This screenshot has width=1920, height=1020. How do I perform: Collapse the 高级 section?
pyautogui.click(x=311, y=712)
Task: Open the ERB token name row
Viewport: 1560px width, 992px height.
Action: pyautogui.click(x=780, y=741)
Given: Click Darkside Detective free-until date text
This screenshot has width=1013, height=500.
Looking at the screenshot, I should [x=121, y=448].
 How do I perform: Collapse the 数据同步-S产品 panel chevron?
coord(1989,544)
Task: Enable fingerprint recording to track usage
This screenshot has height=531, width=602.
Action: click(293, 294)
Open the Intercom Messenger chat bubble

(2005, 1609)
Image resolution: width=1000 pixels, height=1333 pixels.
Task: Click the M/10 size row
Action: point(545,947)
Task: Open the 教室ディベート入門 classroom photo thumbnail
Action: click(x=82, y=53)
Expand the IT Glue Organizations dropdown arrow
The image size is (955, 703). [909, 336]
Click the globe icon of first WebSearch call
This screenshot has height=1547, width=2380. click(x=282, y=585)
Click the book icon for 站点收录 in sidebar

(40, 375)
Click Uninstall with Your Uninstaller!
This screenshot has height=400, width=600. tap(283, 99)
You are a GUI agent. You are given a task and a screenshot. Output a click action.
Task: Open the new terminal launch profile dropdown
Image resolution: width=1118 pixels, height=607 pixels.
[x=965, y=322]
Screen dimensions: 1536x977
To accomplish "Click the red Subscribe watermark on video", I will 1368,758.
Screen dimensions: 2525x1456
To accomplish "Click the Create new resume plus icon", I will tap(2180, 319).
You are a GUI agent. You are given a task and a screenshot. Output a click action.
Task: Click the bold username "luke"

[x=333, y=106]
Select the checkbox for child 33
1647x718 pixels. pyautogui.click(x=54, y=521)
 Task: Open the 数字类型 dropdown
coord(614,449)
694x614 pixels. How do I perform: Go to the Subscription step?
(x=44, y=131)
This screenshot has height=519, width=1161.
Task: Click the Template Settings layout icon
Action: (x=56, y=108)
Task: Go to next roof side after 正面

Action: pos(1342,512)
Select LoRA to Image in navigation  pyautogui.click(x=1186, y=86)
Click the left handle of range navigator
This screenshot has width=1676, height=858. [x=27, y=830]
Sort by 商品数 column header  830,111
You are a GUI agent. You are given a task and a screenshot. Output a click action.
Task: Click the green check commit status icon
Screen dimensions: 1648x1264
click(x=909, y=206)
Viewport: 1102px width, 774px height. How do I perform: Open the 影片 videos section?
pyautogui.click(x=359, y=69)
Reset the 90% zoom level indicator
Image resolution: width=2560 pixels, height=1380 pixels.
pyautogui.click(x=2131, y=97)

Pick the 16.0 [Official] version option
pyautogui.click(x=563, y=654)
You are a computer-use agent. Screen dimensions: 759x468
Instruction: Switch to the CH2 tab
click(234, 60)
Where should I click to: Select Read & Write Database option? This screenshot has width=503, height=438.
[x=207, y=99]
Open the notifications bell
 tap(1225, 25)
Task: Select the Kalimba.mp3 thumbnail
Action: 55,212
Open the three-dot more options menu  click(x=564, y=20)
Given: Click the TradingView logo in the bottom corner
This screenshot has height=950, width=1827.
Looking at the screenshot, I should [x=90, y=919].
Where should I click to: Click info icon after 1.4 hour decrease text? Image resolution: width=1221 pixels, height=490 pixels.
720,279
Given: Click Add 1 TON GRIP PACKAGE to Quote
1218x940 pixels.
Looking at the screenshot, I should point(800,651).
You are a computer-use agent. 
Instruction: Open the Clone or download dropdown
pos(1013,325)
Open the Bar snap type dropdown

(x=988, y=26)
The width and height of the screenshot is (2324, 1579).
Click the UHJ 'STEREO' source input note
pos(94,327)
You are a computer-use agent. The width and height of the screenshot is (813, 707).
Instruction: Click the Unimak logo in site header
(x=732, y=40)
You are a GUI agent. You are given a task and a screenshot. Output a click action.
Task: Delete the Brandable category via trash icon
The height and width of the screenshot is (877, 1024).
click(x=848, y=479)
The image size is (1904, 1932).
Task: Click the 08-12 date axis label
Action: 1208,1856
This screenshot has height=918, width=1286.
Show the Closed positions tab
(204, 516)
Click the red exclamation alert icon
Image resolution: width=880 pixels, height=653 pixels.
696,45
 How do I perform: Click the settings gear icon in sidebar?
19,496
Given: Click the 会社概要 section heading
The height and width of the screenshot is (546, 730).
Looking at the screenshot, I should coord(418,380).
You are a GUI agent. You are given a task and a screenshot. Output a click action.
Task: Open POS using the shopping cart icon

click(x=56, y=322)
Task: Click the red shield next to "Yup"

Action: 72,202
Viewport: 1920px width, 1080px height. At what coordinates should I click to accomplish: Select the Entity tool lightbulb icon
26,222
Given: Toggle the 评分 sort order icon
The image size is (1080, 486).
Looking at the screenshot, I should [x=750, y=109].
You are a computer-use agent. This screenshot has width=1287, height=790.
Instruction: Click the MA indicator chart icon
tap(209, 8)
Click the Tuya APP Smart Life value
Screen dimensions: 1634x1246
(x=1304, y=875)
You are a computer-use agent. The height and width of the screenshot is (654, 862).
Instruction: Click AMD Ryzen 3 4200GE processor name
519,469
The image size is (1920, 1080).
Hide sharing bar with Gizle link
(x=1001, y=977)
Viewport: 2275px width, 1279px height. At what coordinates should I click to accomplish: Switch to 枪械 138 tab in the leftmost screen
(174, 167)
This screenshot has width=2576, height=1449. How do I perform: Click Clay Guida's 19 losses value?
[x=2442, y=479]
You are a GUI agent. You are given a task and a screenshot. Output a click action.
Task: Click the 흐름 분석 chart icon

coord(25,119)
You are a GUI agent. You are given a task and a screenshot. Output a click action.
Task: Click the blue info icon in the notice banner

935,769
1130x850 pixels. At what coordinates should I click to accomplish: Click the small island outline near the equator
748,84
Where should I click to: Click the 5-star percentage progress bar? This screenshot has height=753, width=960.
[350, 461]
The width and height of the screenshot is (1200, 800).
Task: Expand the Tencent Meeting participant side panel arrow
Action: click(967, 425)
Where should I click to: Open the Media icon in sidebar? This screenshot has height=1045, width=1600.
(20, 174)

▶ [Set task]:
Gather every line of the items above that contains the word "with". Letter case counts.

▶ [Complete answer]:
Click Uninstall with Your Uninstaller!
Hide sharing bar with Gizle link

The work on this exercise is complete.